Generally, when it comes to gun control, people who argue for it tend to bring in the topic of self defense. But in the case of allowing guns into classrooms and other campus buildings, the argument seems irrelevant to us. The entire point of going to university is to broaden your horizons and talk about topics that make you uncomfortable in order to gain a better understanding of the world around you. College students already face a lot of stress and anxiety from juggling academics, jobs, and their social lives. Imagine how the presence of handguns is going to shape the culture of a university campus.
Being a professor in a setting where a student is legally allowed to carry a lethal weapon will change the dynamics of a college classroom. College classrooms are breeding grounds for arguments, discussion of differing opinions and viewpoints. Altercations between students, particularly with students who carry weapons who are prone to anger, can have newly fatal results. As most people would value their lives over retaining the importance of having open, varied discourse in their classes, this new law could create a form of censorship in classrooms.

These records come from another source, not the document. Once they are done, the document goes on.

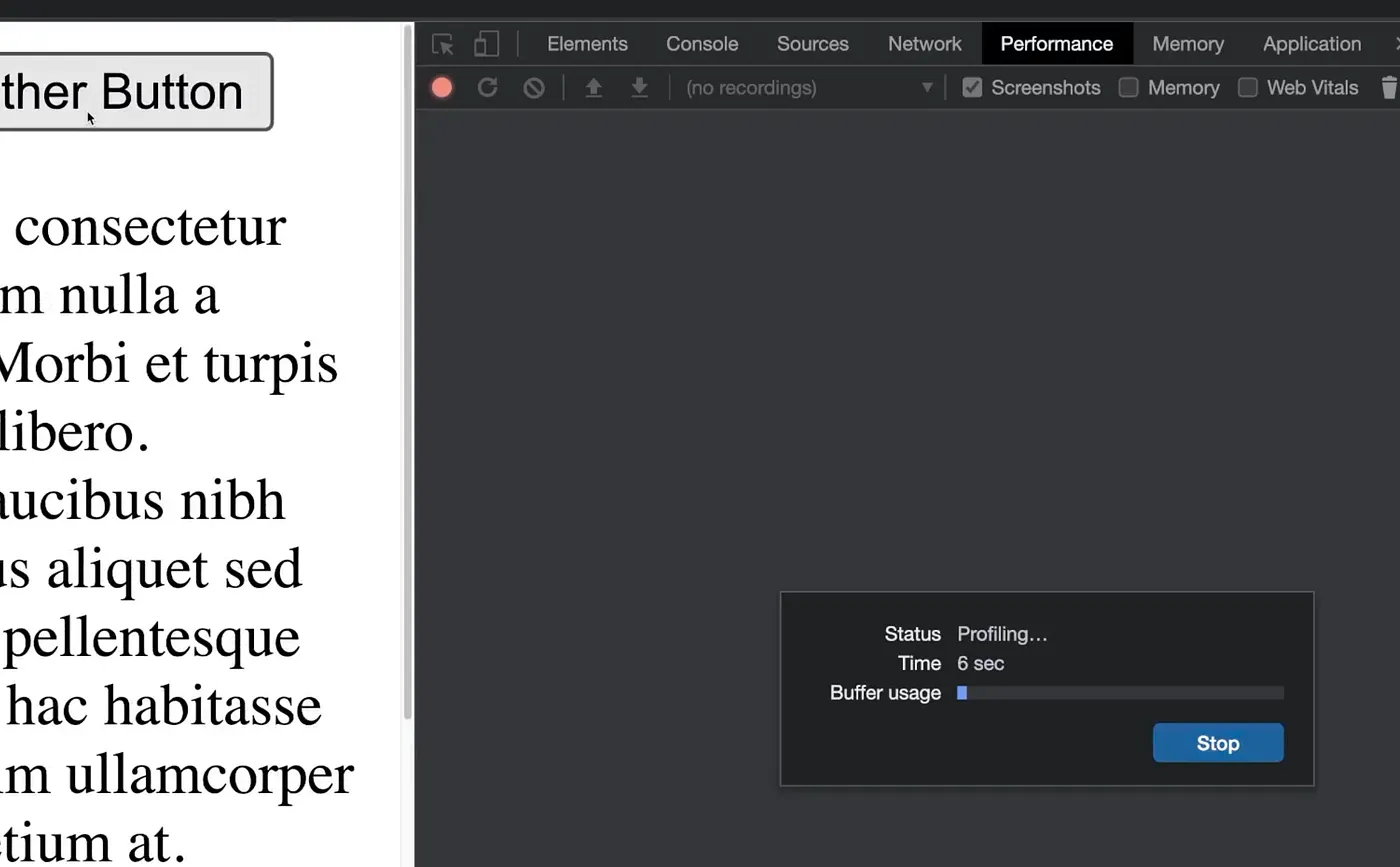Screen dimensions: 1400x867
Task: Switch to the Console tab
Action: (x=702, y=44)
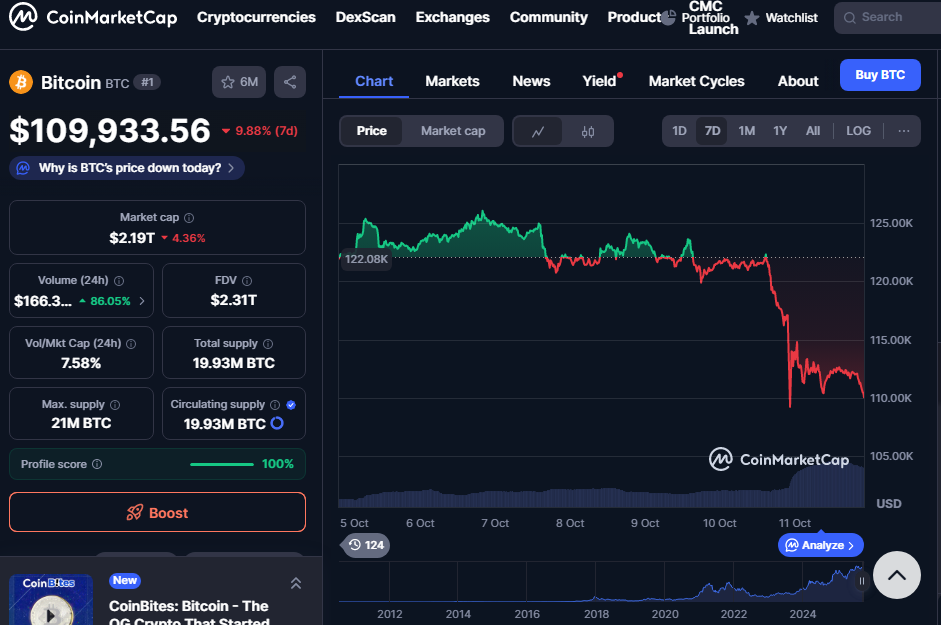
Task: Select the Price chart toggle
Action: [x=371, y=131]
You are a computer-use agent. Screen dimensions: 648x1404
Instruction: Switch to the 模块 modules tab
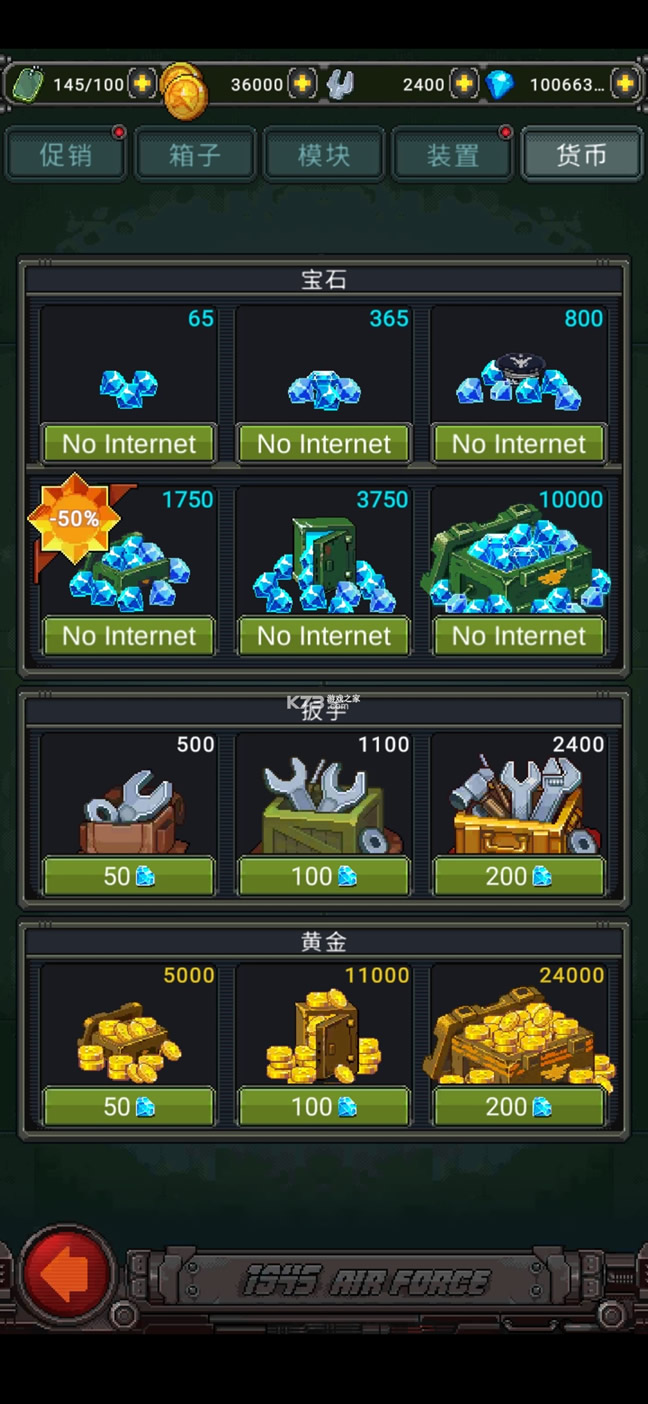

The University of Houston’s Faculty Senate has released a set of proposed guidelines as to how professors and other faculty could prepare themselves when dealing with students who are carrying guns in their classrooms. One proposal warns professors to “steer clear of ‘sensitive topics’ and drop hot button issues from their curricula.” This directly affects what professors are choosing to teach and what students will be learning in the classroom setting.
Allowing concealed carry inside classrooms will only create fear and uneasiness among students. Guns inside classrooms create fear and tension among students and faculty, and also a lesser, repressed learning environment. We see no merits for allowing weapons on college or university campuses.